This case is not moot with respect to the two voters, Corrigan and Stroven. We have every reason to expect that ordinance will be enforced again in a future election. Furthermore, the defendant’s refusal to place Cook and Bumstead on the ballot, which denied Corrigan and Stroven the chance to vote for them, could not be fully litigated before the election had passed. There is a reasonable expectation that future candidates for whom Corrigan and Stroven wish to vote will be denied a place on the ballot under the ordinance. Thus with respect to the voters, this case is capable of repetition, yet evading review.

10

In addition, with respect to the candidates this case resembles Blumstein very closely. Like the plaintiff in Blumstein who had fulfilled the durational residency requirement, Cook and Bumstead have now paid their taxes. But, the Blumstein plaintiff and the candidates in this case both have standing as members of the class of people who would be affected by the statutes in the future. To hold this case moot would require the absurd result that a court would never be able to rule on the Newaygo ordinance. No candidate barred from the ballot under the ordinance would ever be able to litigate fully a case in the time between the filing deadline in Newaygo and Election Day. Unless a candidate were willing to remain in default for several years, he could not demonstrate convincingly that the ordinance might ever be applied to him again. Therefore, the town could repeatedly apply the ordinance to different candidates, none of whom could ever challenge it in court.2

III. The Merits

11

The Supreme Court has made clear that a candidate does not have a fundamental right to appear on the ballot. Bullock v. Carter, 405 U.S. 134, 142-43, 92 S.Ct. 849, 855-56, 31 L.Ed.2d 92 (1972). Nonetheless, “[t]he impact of candidate eligibility requirements on voters implicates basic constitutional rights.” Anderson v. Celebrezze, 460 U.S. 780, 103 S.Ct. 1564, 75 L.Ed.2d 547 (1983). Consequently, “the rights of voters and the rights of candidates do not lend themselves to neat separation; laws that affect candidates always have at least some theoretical, correlative effect on voters.” Bullock, 405 U.S. at 143, 92 S.Ct. at 856.

------------------------------------------------------------------------

#### SET TASK 1
Answer these questions about the Newaygo ordinance excerpt, one line each:
(a) For which two voters does the court say the case is not moot?
(b) What have Cook and Bumstead now done?
(c) Which case does the court cite for the point that a candidate has no fundamental right to appear on the ballot?
#### SET TASK 2
Turn the paragraph of the Newaygo ordinance excerpt that begins "In addition, with respect to the candidates" into a short bulleted list that keeps its main points.
#### SET TASK 3
Pick up the Newaygo ordinance excerpt after its last sentence and write what comes next.

#### INFORMATION PROVIDED
------------------------------------------------------------------------

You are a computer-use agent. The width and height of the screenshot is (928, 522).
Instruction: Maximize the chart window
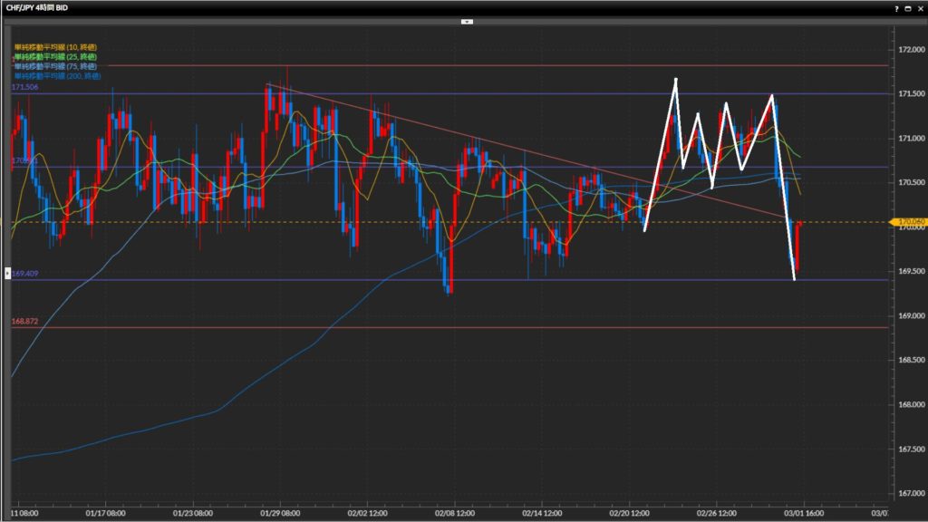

------------------------------------------------------------------------

#### EXERCISE RESULT 1
(a) Corrigan and Stroven.
(b) They have paid their taxes.
(c) Bullock v. Carter, 405 U.S. 134 (1972).

#### EXERCISE RESULT 2
- For the candidates, the case closely resembles Blumstein.
- The Blumstein plaintiff had met the durational residency requirement, and Cook and Bumstead have now paid their taxes.
- Both the Blumstein plaintiff and these candidates have standing as members of the class of people the statutes would affect in the future.
- Calling the case moot would mean no court could ever rule on the Newaygo ordinance.
- No barred candidate could fully litigate a case between the Newaygo filing deadline and Election Day.
- A candidate could not convincingly show the ordinance might be applied to him again unless he stayed in default for several years.
- The town could therefore keep applying the ordinance to different candidates, and none of them could ever challenge it in court.

#### EXERCISE RESULT 3
A. Freedom of Association

12

In Roberts v. United States Jaycees, 468 U.S. 609, 104 S.Ct. 3244, 82 L.Ed.2d 462 (1984), the Supreme Court advised us that in general there are two types of freedom of association protected by the Constitution.3 One type of freedom of association is related to privacy and is protected by the due process clause–for example the freedom of association on which we base family life and personal friendship–and the second type of freedom of association is a means to another more basic end such as free speech in the political marketplace, the right of voters to cast an informed vote or to form coalitions with other voters. Plaintiffs’ claims here have nothing to do with the first type of freedom of association. No form of freedom of association connected to intimate, confidential or personal relationships is asserted.

13

The plaintiffs rely on the means-to-an-end form of freedom of association described in Anderson v. Celebrezze, 460 U.S. 780, 103 S.Ct. 1564, 75 L.Ed.2d 547 (1983). In Anderson the Court held: “It is to be expected that a voter hopes to find on the ballot a candidate who comes near to reflecting his policy preferences on contemporary issues…. The exclusion of candidates [can burden] voters’ freedom of association, because an election campaign is an effective platform for the expression of views on the issues of the day, and a candidate serves as a rallying point for like-minded citizens.” Id. at 787-88, 103 S.Ct. at 1569. In Anderson, the Court struck down as unconstitutional an early-filing deadline for independent candidates running for president because it effectively prevented those candidates from appearing on the ballot by placing additional burdens on them. The Court looked to the consequences of the early-filing deadline and found that voters would not be able to vote for candidates who were not nominees of the two major parties and therefore for candidates whose views differed from those advanced by the two major parties.

14

No such consequences flow from the ordinance in question here. The ordinance does not have the effect of preventing the expression of political views or the forming of groups for this purpose. A person who mistakenly overlooks paying, or cannot immediately pay, local property tax cannot claim to be part of an association or movement when, as here, none of the plaintiffs claim that the taxes were not paid because they were engaging in a tax protest against an unjust law. The tax-paying requirement is a means of collecting taxes, not a means of restricting political speech or the right to vote.

15

Consequently, the only potential associational interests at stake here would be those of residents who mistakenly failed to pay their taxes or water and sewer assessment, or of those who were unable to do so. (Although Cook claims that he could not pay his taxes because he did not have sufficient funds, he does not claim that the tax rates are too high. Therefore, under a freedom of association analysis, his claim does not differ from someone who mistakenly failed to pay their taxes.) None of the plaintiffs contend that the voters had any particular interest or desire to vote for candidates who failed to pay their taxes because of inability or inadvertence, or even that such candidates represent any particular political viewpoint.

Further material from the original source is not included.